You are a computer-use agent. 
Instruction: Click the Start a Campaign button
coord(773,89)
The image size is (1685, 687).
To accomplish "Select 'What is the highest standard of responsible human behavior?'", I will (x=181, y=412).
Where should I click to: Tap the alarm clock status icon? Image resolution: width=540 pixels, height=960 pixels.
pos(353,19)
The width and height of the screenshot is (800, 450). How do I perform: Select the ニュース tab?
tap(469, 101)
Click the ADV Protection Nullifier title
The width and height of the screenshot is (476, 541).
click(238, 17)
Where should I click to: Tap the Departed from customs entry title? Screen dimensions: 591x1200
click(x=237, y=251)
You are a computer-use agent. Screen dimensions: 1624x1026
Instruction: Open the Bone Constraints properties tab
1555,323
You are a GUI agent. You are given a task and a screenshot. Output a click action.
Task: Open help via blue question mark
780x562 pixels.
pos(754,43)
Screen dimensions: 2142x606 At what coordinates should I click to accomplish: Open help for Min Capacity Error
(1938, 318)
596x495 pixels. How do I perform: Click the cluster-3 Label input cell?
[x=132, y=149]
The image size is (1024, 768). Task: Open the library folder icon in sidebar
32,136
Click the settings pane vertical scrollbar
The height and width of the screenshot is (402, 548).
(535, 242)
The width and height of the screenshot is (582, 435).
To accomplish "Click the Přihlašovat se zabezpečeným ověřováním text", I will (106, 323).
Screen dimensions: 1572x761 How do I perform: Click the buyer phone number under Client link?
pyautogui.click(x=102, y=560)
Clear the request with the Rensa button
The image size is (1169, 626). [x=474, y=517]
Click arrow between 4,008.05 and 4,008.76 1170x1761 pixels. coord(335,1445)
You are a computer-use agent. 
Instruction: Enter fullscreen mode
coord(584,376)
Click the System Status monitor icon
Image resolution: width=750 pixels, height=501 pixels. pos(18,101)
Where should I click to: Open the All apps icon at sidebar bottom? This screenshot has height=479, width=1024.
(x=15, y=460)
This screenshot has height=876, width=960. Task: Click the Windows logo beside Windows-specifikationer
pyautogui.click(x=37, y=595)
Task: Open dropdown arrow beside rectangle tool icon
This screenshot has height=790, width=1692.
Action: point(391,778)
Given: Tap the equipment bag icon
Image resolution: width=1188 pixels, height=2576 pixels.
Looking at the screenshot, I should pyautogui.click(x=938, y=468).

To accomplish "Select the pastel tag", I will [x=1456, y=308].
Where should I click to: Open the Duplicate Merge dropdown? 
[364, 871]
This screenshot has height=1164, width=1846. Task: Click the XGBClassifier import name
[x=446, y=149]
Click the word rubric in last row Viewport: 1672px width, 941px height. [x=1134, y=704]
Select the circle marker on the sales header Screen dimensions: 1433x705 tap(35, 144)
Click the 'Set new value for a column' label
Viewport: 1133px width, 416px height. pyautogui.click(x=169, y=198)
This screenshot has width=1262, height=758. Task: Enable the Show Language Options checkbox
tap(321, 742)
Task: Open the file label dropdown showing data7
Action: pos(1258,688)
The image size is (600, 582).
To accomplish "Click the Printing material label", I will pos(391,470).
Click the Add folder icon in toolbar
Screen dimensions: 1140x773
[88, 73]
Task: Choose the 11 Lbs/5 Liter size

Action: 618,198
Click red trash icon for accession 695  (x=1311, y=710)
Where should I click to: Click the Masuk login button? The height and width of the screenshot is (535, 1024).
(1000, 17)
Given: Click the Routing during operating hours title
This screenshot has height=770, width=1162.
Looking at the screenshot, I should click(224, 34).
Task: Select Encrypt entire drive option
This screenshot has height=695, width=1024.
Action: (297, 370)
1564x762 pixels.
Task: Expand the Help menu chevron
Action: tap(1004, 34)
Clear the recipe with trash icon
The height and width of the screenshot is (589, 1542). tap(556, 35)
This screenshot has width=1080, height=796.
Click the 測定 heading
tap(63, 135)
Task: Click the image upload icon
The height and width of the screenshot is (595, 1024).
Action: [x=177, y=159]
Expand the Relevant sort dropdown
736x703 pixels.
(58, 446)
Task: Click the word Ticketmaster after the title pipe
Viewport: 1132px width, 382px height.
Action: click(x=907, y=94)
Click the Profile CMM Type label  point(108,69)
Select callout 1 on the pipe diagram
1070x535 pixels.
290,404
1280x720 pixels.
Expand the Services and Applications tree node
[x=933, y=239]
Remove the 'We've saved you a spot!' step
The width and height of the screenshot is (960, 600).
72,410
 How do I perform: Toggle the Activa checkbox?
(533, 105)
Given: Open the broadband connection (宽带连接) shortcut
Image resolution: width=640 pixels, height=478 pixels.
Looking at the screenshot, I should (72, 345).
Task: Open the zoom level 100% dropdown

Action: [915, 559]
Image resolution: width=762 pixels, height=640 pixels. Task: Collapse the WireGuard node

> _Directions for this task_:
Each line holding "arrow" should be copied from the material above.

> _Response below_:
Click arrow between 4,008.05 and 4,008.76 1170x1761 pixels. coord(335,1445)
Task: Open dropdown arrow beside rectangle tool icon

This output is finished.